Les peuples nomades ne pourraient, sans inconvénient pour eux, renoncer à leur commerce d’esclaves avec les Khiviens ; car ce n’est qu’à Khiva qu’ils peuvent se procurer le blé dont ils manquent ; et de leur côté les Khiviens ont besoin de bras pour cultiver leurs champs ; de façon que ces 2 peuples barbares ne peuvent se passer de cet épouvantable trafic, qui en assurant l’existence des T, fait en même temps fleurir la Khivie en augmentant le nombre de ses agriculteurs.

[…]

Si nous possédions Khiva , dont la conquête ne serait pas difficile, les nomades du centre de l’Asie auraient redouté notre puissance, et il se serait établi une route de commerce par le Sind et l’Amû jusqu’en Russie ; alors toutes les richesses de l’Asie auraient afflué dans notre patrie, et nous eussions vu se réaliser le brillant projet de Pierre-le-Grand : maîtres de Khiva, beaucoup d’autres Etats se seraient trouvés sous notre dépendance.
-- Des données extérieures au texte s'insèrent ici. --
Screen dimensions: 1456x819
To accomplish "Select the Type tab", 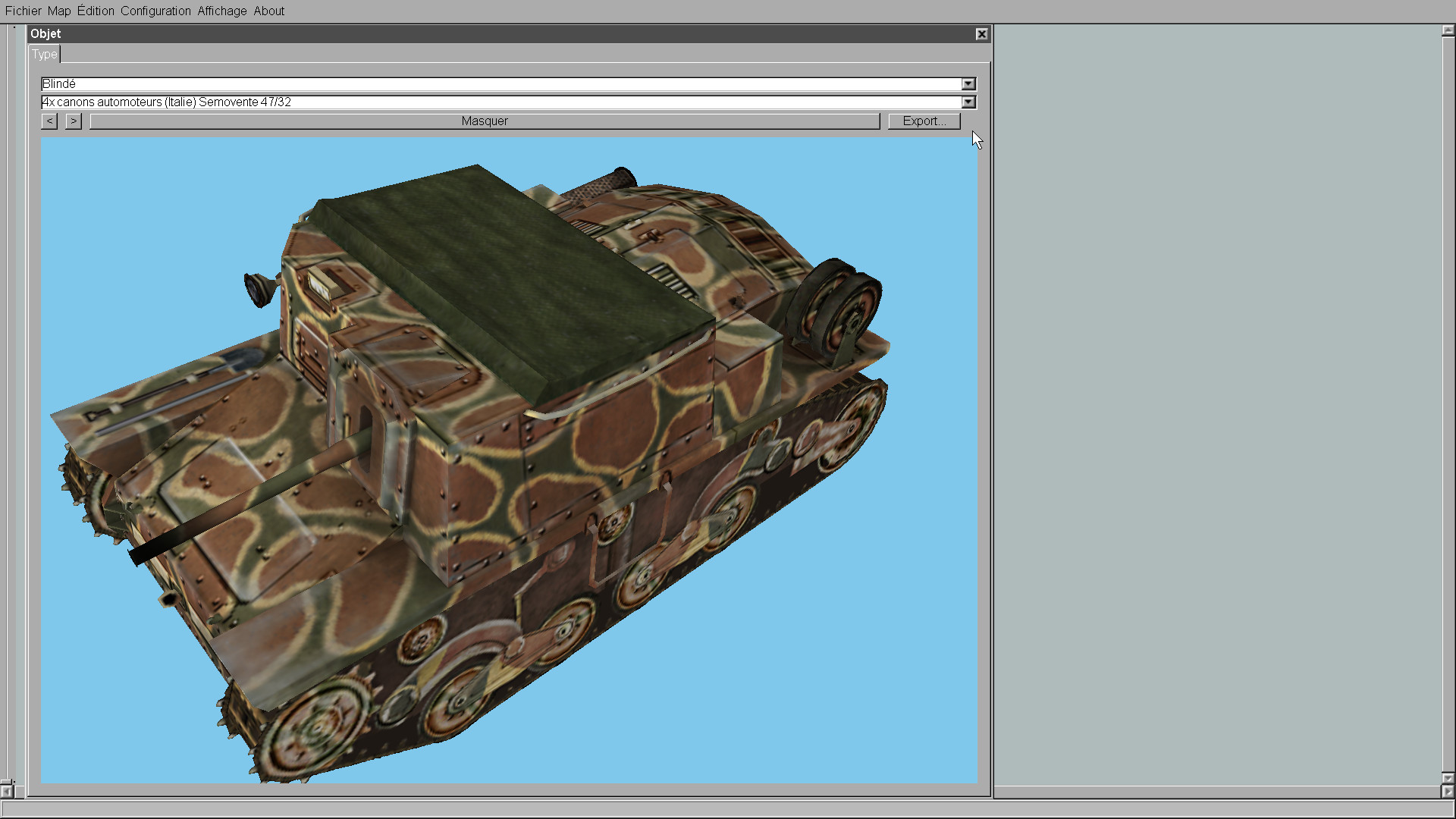I will pos(44,55).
En un mot, Khiva est en ce moment un poste avancé, qui s’oppose au commerce de la Russie avec la Boukharie et l’Inde ; sous notre dépendance la Khivie serait devenue une sauvegarde, qui aurait défendu ce commerce contre les attaques des peuplades dispersées dans les steppes […] ; cette oasis au milieu d’un océan de sable, serait devenue le point de réunion de tout le commerce de l’Asie, et aurait ébranlé jusqu’au centre de l’Inde l’énorme supériorité commerciale des dominateurs de la mer.